[WHAT YOU HAVE TO DO] Please retype the passage from the 34th Avenue rezoning article that opens with the words containing "May 22, 2019" and closes with "it last month.".

[TEXT PASSAGE]
'''

May 22, 2019 By Christian Murray
Council Member Jimmy Van Bramer said that he is going to approve a rezoning application for a site on corner of Northern Boulevard and 34th Avenue since the developers have agreed to scale down their proposal.
Developers Ashley Young LLC and John Young Associates have been given the all-clear by Van Bramer to build a 10-story, 187-unit building at 47-15 34th Ave., a site that is currently home to Popeyes, a Sushi restaurant, a tire shop, a Kumon learning center and a house of worship.
The rezoning is currently undergoing the public review process, or ULURP, with the City Council being the only real obstacle left that can block the application. Van Bramer said that with his clearance the council will vote in favor or the rezoning. The City Planning Commission approved it last month.
The developers initially filed plans to build a 14-story, 201-unit building, which included 61 affordable units. They applied for the property to be rezoned R7-X, with a C2-4 commercial overlay. The site is currently zoned C8-1, which does not permit residential use and building heights are limited to about two stories.
The initial plan was rejected by Community Board 1, an advisory body that deemed the project too big. Additionally, the board argued that the income levels proposed for the affordable units—to be set at 80 percent of the Adjusted Median Income ($85,360 for a family of four)—was too high.
Van Bramer said that he will approve the application since the developers have agreed to limit the building to 10 stories and 187 units. Furthermore, he said, they have pledged to offer about 40 units at 60 percent AMI ($64,020 for a family of four) and approximately 20 units at 80 percent of the AMI.
“The proposed plan at 34th Avenue…will produce meaningful affordable housing, most of which will be at 60 percent AMI,” Van Bramer said. “The current agreement provides deeper affordability than originally proposed. Furthermore, the developer has agreed to concessions to reduce the height of the buildings to 10 stories from the initial 14. Queens Community Board 1 sought a building no greater than 10 stories and we have achieved that here.”
Van Bramer said that residents at nearby Woodside Houses, including Tenant Association President Annie Cotton-Morris, backed the plan.
“Their feedback and approval is important to me,” Van Bramer said. He noted that there will be space dedicated to the local non profit Urban Upbound, which provides services for underserved adults and children, free of charge. Furthermore, the SEIU 32BJ supports the project.
The development will also include ground floor retail space and 77 off-street parking spaces.
People need to stop complaining about not being able to afford the rising rent prices. This is New York City. Living in the greatest city in the world comes with a price. If you can afford or want to pay the rising prices then it’s simple. LEAVE NYC STOP COMPLAINING ABOUT THE PROGRESSIVE CHANGE.

'''

[ITEMS]
'''

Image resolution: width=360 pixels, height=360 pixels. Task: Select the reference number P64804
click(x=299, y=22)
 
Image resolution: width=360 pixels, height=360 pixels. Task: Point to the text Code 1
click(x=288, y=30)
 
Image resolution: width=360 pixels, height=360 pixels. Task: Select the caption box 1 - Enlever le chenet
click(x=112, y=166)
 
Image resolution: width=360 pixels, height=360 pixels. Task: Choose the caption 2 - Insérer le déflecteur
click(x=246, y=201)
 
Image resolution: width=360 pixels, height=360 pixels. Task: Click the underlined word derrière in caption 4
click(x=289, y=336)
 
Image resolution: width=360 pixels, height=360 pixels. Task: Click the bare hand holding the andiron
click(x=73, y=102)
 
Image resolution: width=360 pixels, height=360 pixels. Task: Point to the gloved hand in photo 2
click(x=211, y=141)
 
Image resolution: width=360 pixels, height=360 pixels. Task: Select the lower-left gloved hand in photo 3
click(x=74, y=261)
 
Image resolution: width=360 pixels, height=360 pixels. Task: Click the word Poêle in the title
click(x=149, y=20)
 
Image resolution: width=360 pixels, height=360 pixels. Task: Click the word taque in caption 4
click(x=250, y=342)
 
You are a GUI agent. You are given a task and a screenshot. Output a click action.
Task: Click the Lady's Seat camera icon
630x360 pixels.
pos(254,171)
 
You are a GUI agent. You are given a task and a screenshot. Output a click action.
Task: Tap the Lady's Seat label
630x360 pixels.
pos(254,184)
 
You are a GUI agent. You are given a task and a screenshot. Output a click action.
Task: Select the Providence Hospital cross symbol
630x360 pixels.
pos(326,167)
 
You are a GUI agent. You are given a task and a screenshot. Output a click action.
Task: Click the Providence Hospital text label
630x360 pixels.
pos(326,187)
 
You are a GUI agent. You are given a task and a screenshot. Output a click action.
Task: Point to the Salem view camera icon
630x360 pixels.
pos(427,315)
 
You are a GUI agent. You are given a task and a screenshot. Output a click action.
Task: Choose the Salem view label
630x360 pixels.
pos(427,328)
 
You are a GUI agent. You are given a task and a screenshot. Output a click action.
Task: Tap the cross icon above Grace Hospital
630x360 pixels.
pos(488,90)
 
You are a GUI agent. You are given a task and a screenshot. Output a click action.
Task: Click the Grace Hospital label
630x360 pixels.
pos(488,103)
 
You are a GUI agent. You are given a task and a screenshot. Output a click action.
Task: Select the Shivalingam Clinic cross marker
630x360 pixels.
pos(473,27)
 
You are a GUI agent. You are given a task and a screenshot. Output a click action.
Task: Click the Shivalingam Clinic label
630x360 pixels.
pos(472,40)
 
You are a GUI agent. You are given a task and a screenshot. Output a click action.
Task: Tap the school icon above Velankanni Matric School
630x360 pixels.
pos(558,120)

'''

[RESPONSE FOR THIS EXERCISE]
May 22, 2019 By Christian Murray
Council Member Jimmy Van Bramer said that he is going to approve a rezoning application for a site on corner of Northern Boulevard and 34th Avenue since the developers have agreed to scale down their proposal.
Developers Ashley Young LLC and John Young Associates have been given the all-clear by Van Bramer to build a 10-story, 187-unit building at 47-15 34th Ave., a site that is currently home to Popeyes, a Sushi restaurant, a tire shop, a Kumon learning center and a house of worship.
The rezoning is currently undergoing the public review process, or ULURP, with the City Council being the only real obstacle left that can block the application. Van Bramer said that with his clearance the council will vote in favor or the rezoning. The City Planning Commission approved it last month.